We see that our routes are pretty standard issue.  The first route, PurchasesRoute, we have our straight forward set-up pointing to the Purhcases action in the Customer controller.  This delivers us into our Purchases() action.  To pull off the .pdf extention to the URL, we add another route and append .{format} to the end.  Sure, we could have handled this all in one Route and one Action, but I would argue that would be a violation of single responsibility.  In my case, the user is expected to navigate to the Html page via the PurchasesRoute more frequently than an alternative format, therefore I chose not to roll formats and standard page requests into one route and action.

That aside, let’s get to the good stuff.  We see here, still, life is good – no crazy complexity.  We require a memory stream to pass through to the reporting library as that’s what ExportToPdf uses to spit out results to.  Here, we’ll use our static factory call to GetPDFReport and a return of a customer PDFResult which inherits straight from ActionResult.  Also, if an unsupported type is entered into the format, we’re pointed back to the html page – note that the choice to seperate the actions isn’t painful as we can simply point the user back with a redirect.

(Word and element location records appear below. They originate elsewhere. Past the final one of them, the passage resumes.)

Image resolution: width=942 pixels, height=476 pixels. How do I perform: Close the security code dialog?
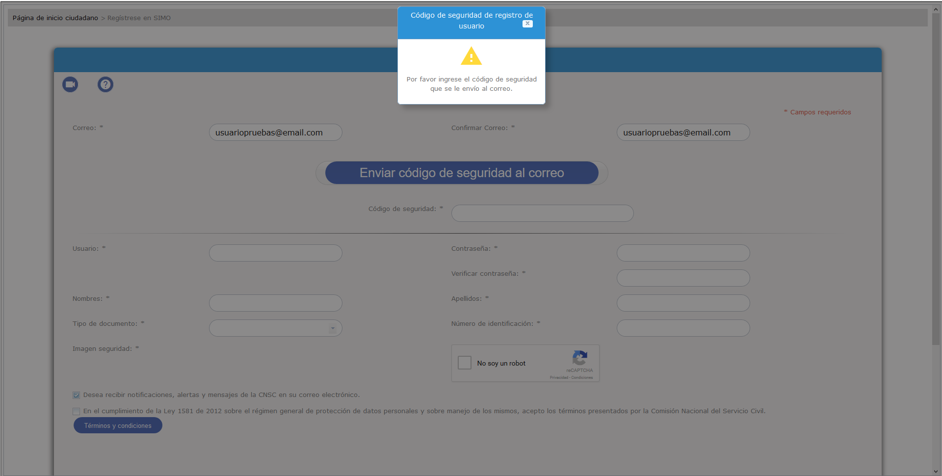[527, 24]
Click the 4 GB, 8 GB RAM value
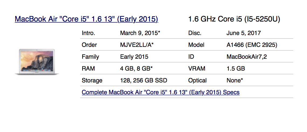Screen dimensions: 307x132 click(136, 69)
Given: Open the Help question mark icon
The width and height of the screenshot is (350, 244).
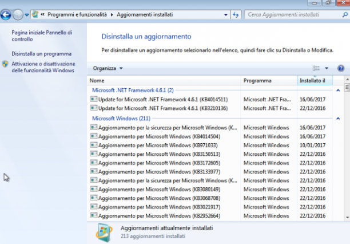Looking at the screenshot, I should pyautogui.click(x=341, y=68).

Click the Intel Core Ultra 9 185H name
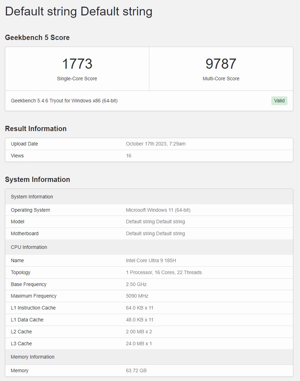[x=151, y=260]
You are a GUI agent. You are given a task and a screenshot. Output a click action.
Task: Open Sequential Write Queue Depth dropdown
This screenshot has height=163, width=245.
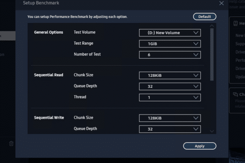click(170, 129)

public class PDFResult : System.Web.Mvc.ActionResult
{
    private readonly byte[] pdf;

    public PDFResult(byte[] pdf)
    {
        this.pdf = pdf;
    }

    public override void ExecuteResult(ControllerContext context)
    {
        var response = context.RequestContext.HttpContext.Response;
        response.Clear();
        response.ContentType = "application/pdf";
        response.BinaryWrite(pdf);
        response.End();
    }
}

Above is our customer PDFResult.  Notice here we’re accepting a byte array, providing our PDF application content type, and then writing our binary straight to the response.  This is the final touch on our MVC implementation.  Notice that the majority of this implementation is set-up on the MVC side, and a wrapper around our XtraReports library was pretty thin.  If you want to check out the demo app for yourself, feel free!  Of course, you’ll need your own XtraReports license or trial, but you’re welcome to the code nonetheless.